* _Document extract_:
Chatbots make even VIPs feel like “just another customer”
Chatbots save time and money, but elite customers hate them — not because they fail, but because they flatten status. New NHH research explains why.
Everybody likes humans more than chatbots. We want to feel seen, special, and that we matter to those we interact and do business with.
`For high-status clients, this feeling is even more important. Talking to a human rather than AI-driven chatbots has become the new status symbol´, Assistant Professor Aruna D. Tatavarthy says.
Step down in rank
Earlier this year NHH and DIG researchers Tatavarthy and Assistant Professor Jareef Martuza, together with Professor Helge Thorbjørnsen, published a paper in the Journal of Interactive Marketing on why we dislike chatbots.
For customers who pay for platinum cards, service is not just about solving a problem. To them, a chatbot can feel like a step down in rank, a new NHH study shows.
As banks, airlines and other service industries shift customer services to AI and chatbots, a paradox appears: People dislike chatbots even if they solve every problem perfectly.

* _Recorded information_:
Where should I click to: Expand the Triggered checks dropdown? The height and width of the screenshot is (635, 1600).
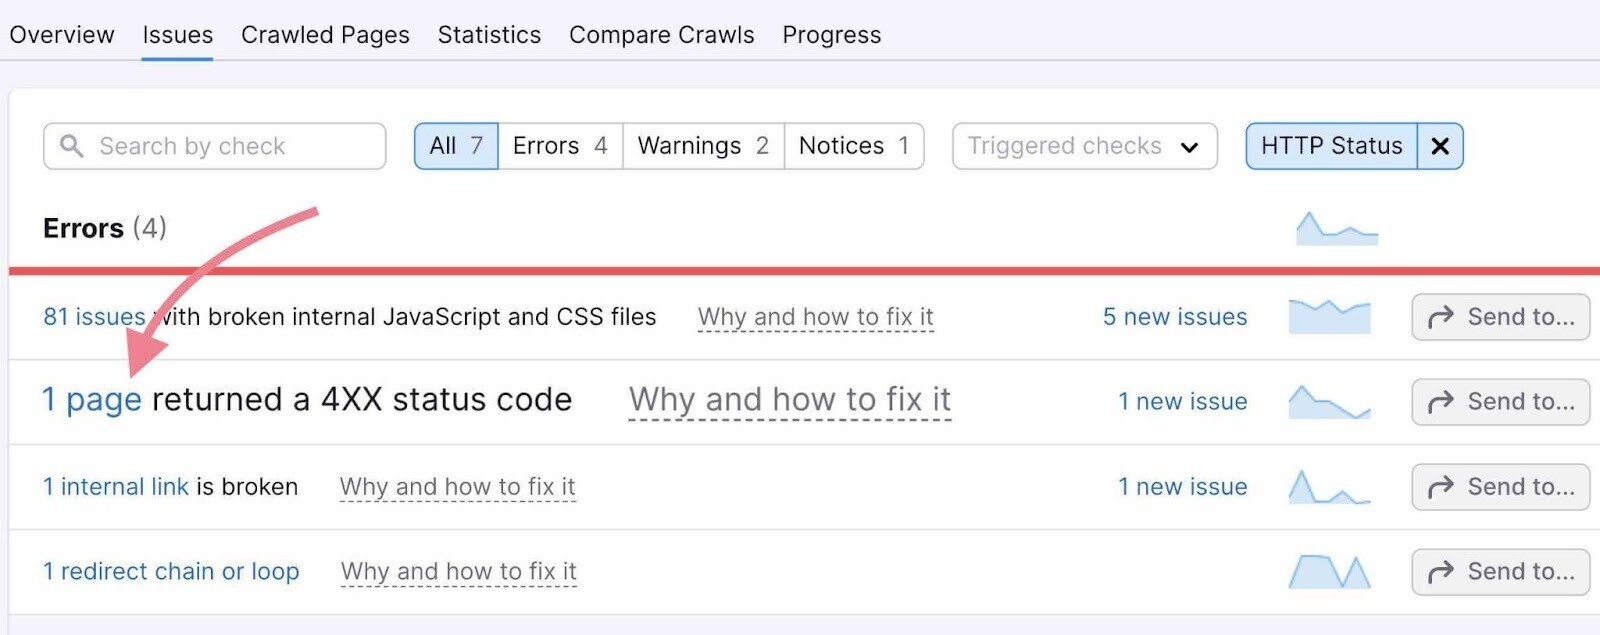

* _Tasks and exercises_:
(a) Answer these questions from the article on chatbots and customer status:
(i) Which three researchers published the paper, and in which journal?
(ii) According to Tatavarthy, what has become the new status symbol?
(iii) What paradox appears as service industries move customer service to AI and chatbots?
(b) Go on with the article about chatbots and high-status customers, picking up after its final paragraph.

* _Answers per task_:
(a)
(i) Aruna D. Tatavarthy, Jareef Martuza and Helge Thorbjørnsen published it in the Journal of Interactive Marketing.
(ii) Talking to a human rather than AI-driven chatbots.
(iii) People dislike chatbots even if they solve every problem perfectly.

(b)
`The customers who resist them most strongly are the elite segment – the ones that businesses can´t afford to lose - are the least satisfied of all´.
Feel valued
Chatbots don’t offer customers a sense of uniqueness.
Clients, and especially elite clients, want to feel special and valued. They need to hear and feel that they are not just one in a crowd. The value of customer service relations is not just in the solution, but also in the process.
A chatbot, no matter how effective, tends to dampen that experience.
The cost of chatbots
Tatavarthy points out that there is a cost to introducing chatbots that businesses often overlook.
`If you employ chatbots to handle all clients, who do you lose? If many of your customers are in the elite segment, then that is a significant cost´.
She argues that firms must consider:
- What share of your clients must be happy to talk to chatbots before it’s worth it? 60 percent, 80 percent?
- And what does the elite segment expect in return for their premium status?
`These are considerations businesses must make´, she says, and adds:
`If elite customers are charged a premium for access to human services, then the business also needs to make sure their high-status clients feel the bonus they get is worth the premium´.
The personal touch
Several hotels, airlines clearly list 24/7 dedicated human customer service support as part of the exclusive perks.
`This makes the basic service feel worse in comparison. When people clearly see this contrast of benefits, then access to human customer service support becomes an important signal of status that elite customers value’.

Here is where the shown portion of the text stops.